I am trying to prove $(1)$ below for irreversible processes, but I have a significant doubt. I will first lay out my attempt, and then explain my issue.
Let $\mathcal{Z}$ be any irreversible process which transforms a system between two states. Then $$\Delta_{\mathcal{Z}}S>\int_{\mathcal{Z}}\frac{\delta Q}{T} \tag{1}$$
where $\Delta_{\mathcal{Z}} S$ is the change in entropy of the system over the curve $\mathcal{Z}$.

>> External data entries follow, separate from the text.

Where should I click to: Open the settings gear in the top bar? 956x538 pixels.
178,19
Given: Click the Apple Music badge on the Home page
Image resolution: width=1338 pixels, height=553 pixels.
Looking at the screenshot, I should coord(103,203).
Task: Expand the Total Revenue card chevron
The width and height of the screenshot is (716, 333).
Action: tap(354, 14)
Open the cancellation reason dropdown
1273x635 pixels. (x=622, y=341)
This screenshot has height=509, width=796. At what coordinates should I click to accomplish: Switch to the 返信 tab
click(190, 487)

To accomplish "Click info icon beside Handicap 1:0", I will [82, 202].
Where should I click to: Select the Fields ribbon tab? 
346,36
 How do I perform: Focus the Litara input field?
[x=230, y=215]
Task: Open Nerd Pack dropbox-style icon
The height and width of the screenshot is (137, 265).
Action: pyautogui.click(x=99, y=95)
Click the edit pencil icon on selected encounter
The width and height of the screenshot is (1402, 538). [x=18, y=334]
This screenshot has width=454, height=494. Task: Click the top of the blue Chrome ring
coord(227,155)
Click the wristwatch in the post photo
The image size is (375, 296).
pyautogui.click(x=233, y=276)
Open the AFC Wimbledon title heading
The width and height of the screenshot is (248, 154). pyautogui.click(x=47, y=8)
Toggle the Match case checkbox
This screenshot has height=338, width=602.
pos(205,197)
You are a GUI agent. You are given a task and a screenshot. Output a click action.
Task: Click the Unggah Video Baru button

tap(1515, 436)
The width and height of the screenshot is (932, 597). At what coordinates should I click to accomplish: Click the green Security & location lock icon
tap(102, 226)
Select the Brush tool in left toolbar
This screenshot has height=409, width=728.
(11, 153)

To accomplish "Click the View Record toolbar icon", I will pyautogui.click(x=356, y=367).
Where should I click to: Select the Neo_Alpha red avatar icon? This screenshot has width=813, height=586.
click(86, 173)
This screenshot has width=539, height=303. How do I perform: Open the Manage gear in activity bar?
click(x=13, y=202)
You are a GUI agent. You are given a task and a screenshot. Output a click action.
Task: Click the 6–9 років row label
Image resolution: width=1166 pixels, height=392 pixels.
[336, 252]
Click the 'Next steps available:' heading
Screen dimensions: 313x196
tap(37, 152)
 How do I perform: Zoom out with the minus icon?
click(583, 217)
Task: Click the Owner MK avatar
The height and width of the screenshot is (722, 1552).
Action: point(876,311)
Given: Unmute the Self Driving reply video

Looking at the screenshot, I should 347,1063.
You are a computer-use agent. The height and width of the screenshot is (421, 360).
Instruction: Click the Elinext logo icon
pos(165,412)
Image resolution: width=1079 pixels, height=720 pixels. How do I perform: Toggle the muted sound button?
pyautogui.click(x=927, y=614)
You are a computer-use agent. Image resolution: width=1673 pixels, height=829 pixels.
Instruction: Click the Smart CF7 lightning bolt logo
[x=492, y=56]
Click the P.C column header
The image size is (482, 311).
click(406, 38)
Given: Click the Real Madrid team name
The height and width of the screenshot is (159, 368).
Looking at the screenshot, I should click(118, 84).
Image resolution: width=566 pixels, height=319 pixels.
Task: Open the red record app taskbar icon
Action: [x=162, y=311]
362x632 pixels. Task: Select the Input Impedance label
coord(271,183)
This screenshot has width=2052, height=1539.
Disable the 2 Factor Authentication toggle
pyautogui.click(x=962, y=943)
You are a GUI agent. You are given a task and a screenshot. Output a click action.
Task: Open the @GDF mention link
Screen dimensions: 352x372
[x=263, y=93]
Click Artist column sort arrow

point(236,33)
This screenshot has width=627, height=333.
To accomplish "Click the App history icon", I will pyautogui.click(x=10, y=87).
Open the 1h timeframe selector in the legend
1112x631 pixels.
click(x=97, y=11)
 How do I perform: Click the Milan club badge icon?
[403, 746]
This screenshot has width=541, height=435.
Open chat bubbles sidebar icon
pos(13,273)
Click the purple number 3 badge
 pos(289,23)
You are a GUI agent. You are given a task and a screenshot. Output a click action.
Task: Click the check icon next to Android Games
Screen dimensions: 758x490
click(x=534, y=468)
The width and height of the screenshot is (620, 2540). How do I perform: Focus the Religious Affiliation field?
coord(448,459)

I start by noting the Clausius inequality. For any irreversible, cyclic process $\mathcal{C}$, we have $(2)$ $$\oint_{\mathcal{C}}\frac{\delta Q}{T}\lt 0 \tag{2}$$
Let $\mathcal{P}:=\mathcal{R}\cup \mathcal{I}$ be a cyclic transformation where $\mathcal{R}$ transforms the system reversibly from state $A$ to $B$, and $\mathcal{I}$ transforms the system irreversibly from $B$ to $A$. By additivity of the line integral, we have $$\oint_\mathcal{P}\frac{\delta Q}{T}=\int_{\mathcal{R}}\frac{\delta Q}{T}+\int_{\mathcal{I}}\frac{\delta Q}{T}<0\tag{3}$$
The first term is simply the change in entropy, $\displaystyle \Delta _{\mathcal{R}}S=S(B)-S(A)$. Rearranging gives us equation $(4)$ $$\displaystyle \Delta_{\mathcal{R}}S<-\int_{\mathcal{I}}\frac{\delta Q}{T}\tag{4}$$
Here is where I don't really understand what is going on. If we divide by $-1$ and flip the inequality sign, then we have proven $(1)$ (since the LHS will give $S(A)-S(B)$). However, if we try to use another property of line integrals, that "flipping the sign" changes the order of the limits, then we should get $$\Delta_{\mathcal{R}}S<\int_{-\mathcal{I}}\frac{\delta Q}{T}$$
since $\mathcal{I}$ transforms our system from $B$ to $A$, $-\mathcal{I}$ should transform it from $A$ to $B$. But the inequality sign has the wrong direction here. I suspect what is happening is that I am applying a property of line integrals which is illegal, since this property of reversing the curve is typically proven for exact differentials, which $\delta Q/T$ for the process $\mathcal{I}$ is not.